L’operatrice socio sanitaria Emanuela Cavallari, che lavorava al sesto piano dell’Ospedale di Imola, morta di Covid a 45 anni il 17 dicembre

Imola. “Sei sempre stata una persona speciale, dolce, umile ed altruista. La morte ti ha strappato troppo presto dalla vita … Tu e la tua bontà d’animo lasciate nei nostri cuori un segno indelebile”. E’ il saluto dell’équipe della Medicina A ad Emanuela Cavallari, la collega Operatrice Socio Sanitaria (OSS) scomparsa il 17 dicembre, dopo un ricovero di alcune settimane al Policlinico di Sant’Orsola di Bologna, prima in Malattie Infettive e quindi in Terapia Intensiva, per aver contratto la Covid19.

Emanuela Cavallari, 45 anni, era dipendente dell’Ausl di Imola dal 2018 ed ha sempre lavorato nel reparto internistico del VI piano, dove tutti i colleghi la ricordano con grandissimo affetto.

La Direzione aziendale e tutti i dipendenti dell’Ausl di Imola si uniscono nel cordoglio per questa perdita e si stringono ai colleghi di Emanuela e, soprattutto, alla sua famiglia.
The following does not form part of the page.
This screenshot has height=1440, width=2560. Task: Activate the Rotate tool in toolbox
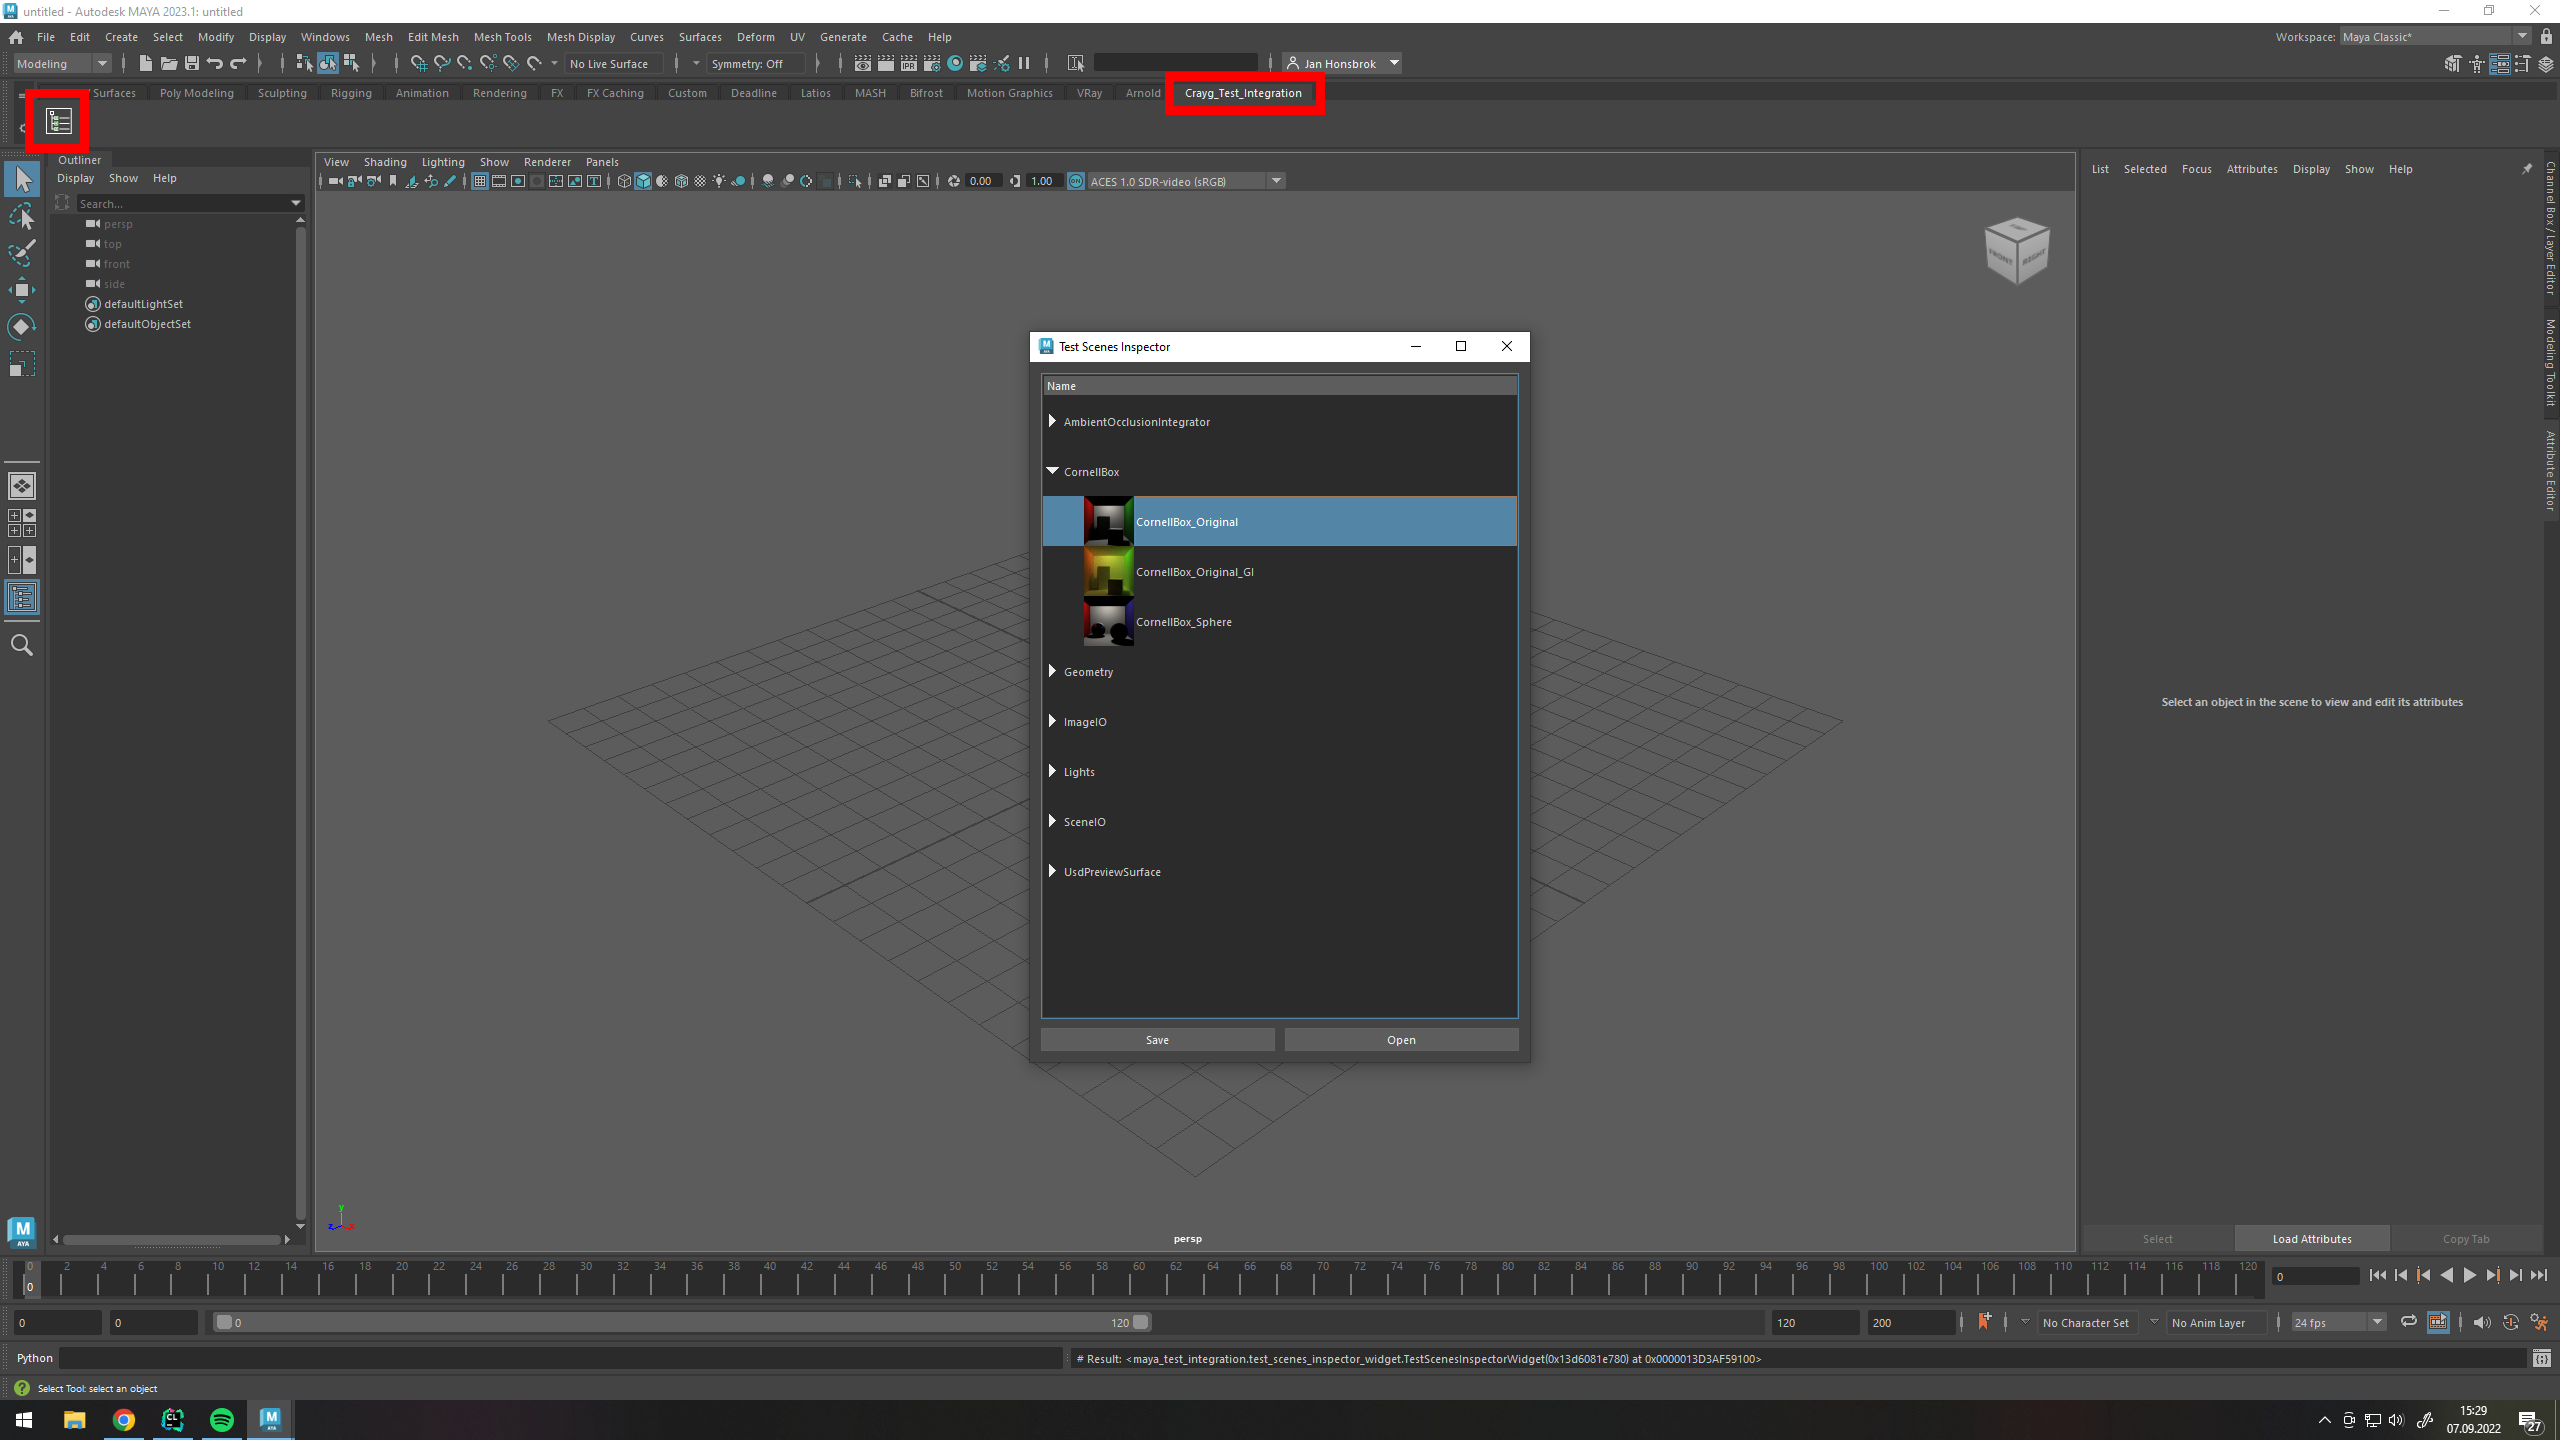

Non c’è consolazione per una perdita così devastante, prematura ed inaspettata, ma al di là di ogni credo chi, come Emanuela e come tanti, lavora per assistere gli altri, soprattutto i più fragili e bisognosi, lontano dai riflettori e dalla notorietà, resta immortale.L’Ausl di Imola, e crediamo l’intera comunità, non dimenticherà la grande dignità, l’impegno e l’amore con cui questa collega svolgeva il suo lavoro.
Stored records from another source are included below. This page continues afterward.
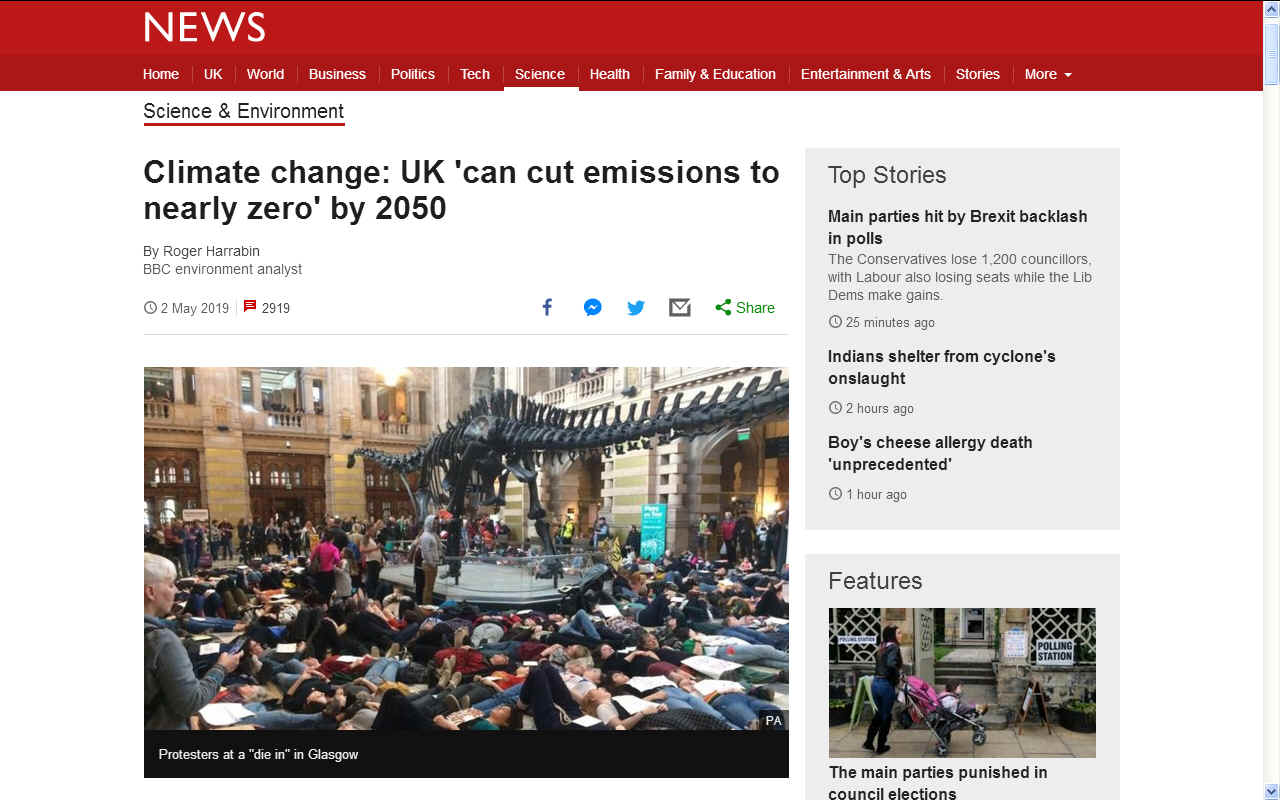Open the green Share icon menu
The image size is (1280, 800).
coord(745,307)
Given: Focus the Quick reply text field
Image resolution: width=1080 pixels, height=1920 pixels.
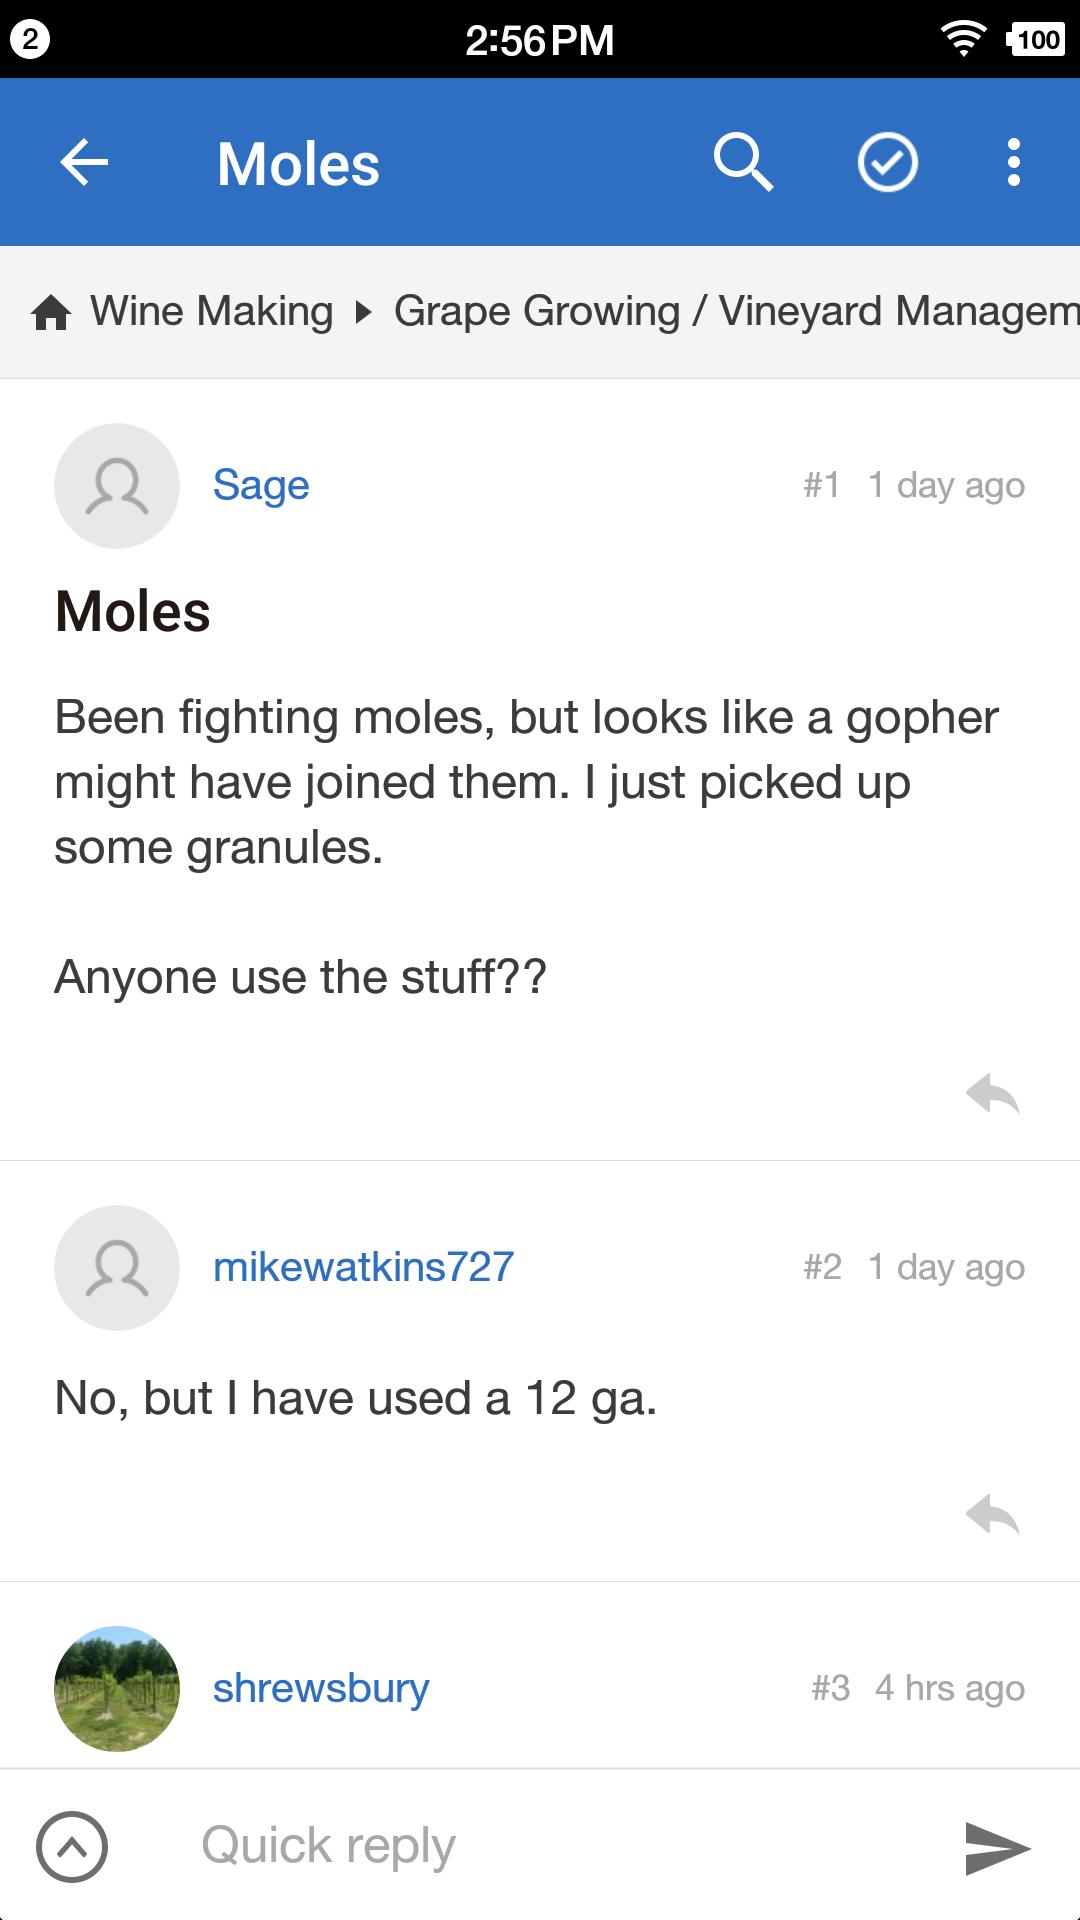Looking at the screenshot, I should pyautogui.click(x=540, y=1846).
Anche il sindaco Marco Panieri si unisce al cordoglio per la scomparsa di Emanuela Cavallari, la giovane Operatrice Socio Sanitaria (OSS) dell’Ausl deceduta prematuramente, dopo alcune settimane di ricovero in ospedale, per aver contratto il Covid-19.“Sappiate che questa vostra tragedia familiare è anche un lutto per tutti noi, che ha colpito profondamente la nostra comunità, destando una forte commozione, perché Emanuela è sempre stata impegnata nel prendersi cura degli ammalati, di chi soffre, di chi ha più bisogno. Con dolcezza e generosità, come la racconta chi ha avuto il piacere di lavorare insieme con lei”, scrive Panieri nell’esprimere al marito ed alla figlia di Emanuela Cavallari le più sentite condoglianze, a nome della città e conclude: “Sono certo che il suo impegno quotidiano sul lavoro non fosse solo importante per accompagnare nel percorso di cura le persone ammalate, ma rappresentasse anche un esempio di amore autentico verso gli altri e di dedizione al proprio lavoro. Tutto questo rimarrà come un ricordo indelebile per tutti”.
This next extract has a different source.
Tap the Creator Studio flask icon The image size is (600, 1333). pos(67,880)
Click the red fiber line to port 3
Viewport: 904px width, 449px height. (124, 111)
Finalmente sono dunque arrivate le condoglianze che potevano essere fatte il 17 dicembre in consiglio comunale, bastava che chiunque chiedesse maggiori informazioni al consigliere Dino Bufi che ne aveva comunicato il decesso peraltro egli stesso forse “dimenticando” per la foga le condoglianze.

Proponiamo che, visto purtroppo il protrarsi dei morti di Coronavirus nel circondario quasi ogni giorno, sarebbe bene che il Consiglio  decidesse di instaurare un minuto di silenzio per costoro all’inizio di ogni seduta, sperando che la pandemia non duri troppo a lungo.